Friday, August 10, 2012


The Dutch are not hagglers.  You go to a store, and the price you see is the price you pay.  Maybe, maybe, if you know the owner and have been best buds with him since you were knee-high to a grasshopper, you might get a freebie thrown in, but you'll never end up paying less than the advertised price. About the only place haggling might work is at flea markets, and even then you have to have a reason to start knocking the price down.
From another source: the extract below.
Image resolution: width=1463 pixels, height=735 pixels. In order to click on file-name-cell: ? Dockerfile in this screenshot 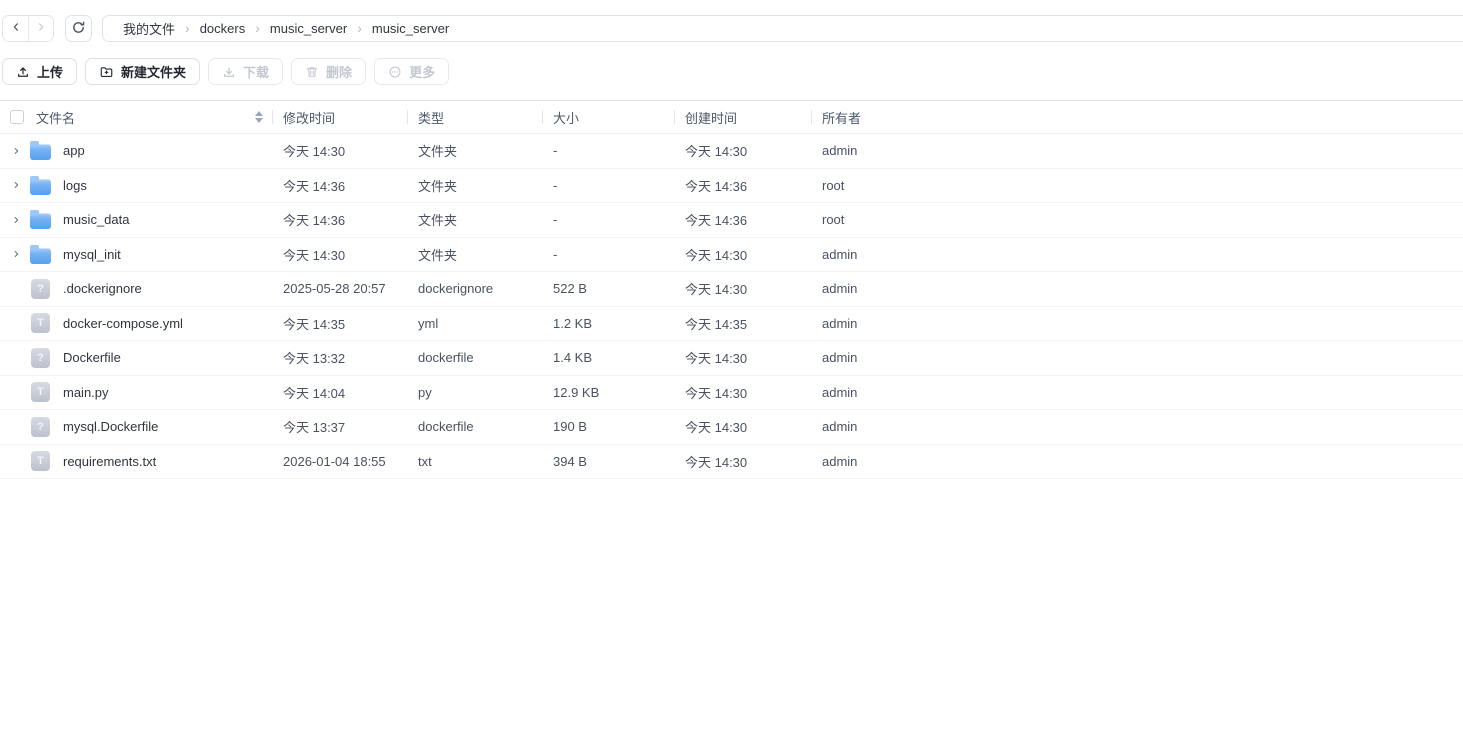, I will do `click(136, 358)`.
That being said, every now and then you get lucky, and lucky, in this case, was almost 2 kg of squishy, over-ripe apricots.  I'd given up on finding apricots--bike riding is out now, much less a ride with a load of easily-bruised fruit precariously balanced on the rack--this summer, but in one small shop in the middle of the city, a shop that I usually avoid because everything is expensive, I saw the sorry collection of squishy apricots in a crate.  The owner said that they were too ripe, but if I wanted them, I could have the lot for €2.50. "Perfect for jam," he said, when I told him what I wanted to do with them.

Well, ok, not me, per se.  Karel is the jammer, and in the summers there is nothing he'd rather be doing than standing over a hot pot of boiling sugar-and-fruit, with the oven going full force, stirring occasionally, and cackling evilly.  And this is the same man who whines and turns into a wilting flower if the weather so much as dares go above 20°C.  It's my job to find questionable fruit at rock-bottom prices, and time my purchases to fit his schedule. Jamming isn't that hard, but's still at least a few hours to put together a few pots.
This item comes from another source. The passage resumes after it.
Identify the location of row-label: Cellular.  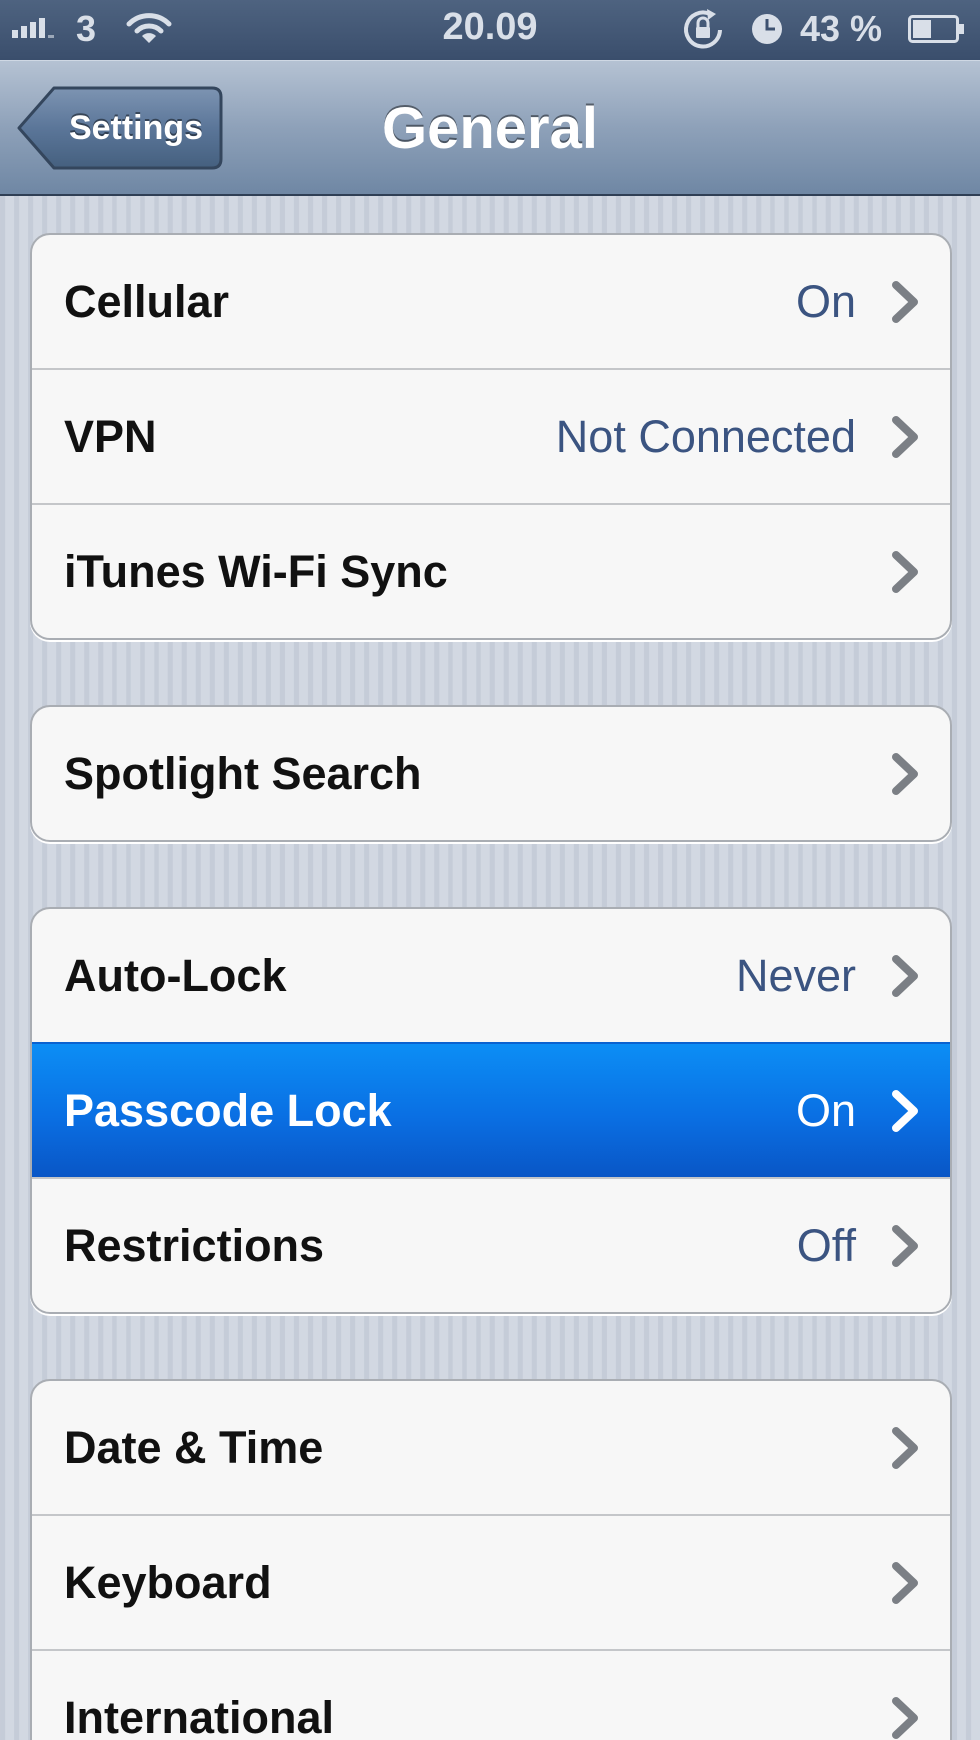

The picture above is not of the apricot jam, but instead of the strawberry jam-attempt that Karel made with el-cheapo bargain-basket strawberries that I'd found later that week in the market.  "Attempt", because it turned out to be a divine syrup, but alas it didn't set.  Oh well, you win a few, you lose a few...and in any case, syrups make a divine dressing for chocolate fondant cakes.

There's probably a lesson in this post, dealing with patience and being thrifty and how tasty homemade stuff can be.  But I'll leave that up to you to divine.  Me, I'm going to look up a recipe for scones.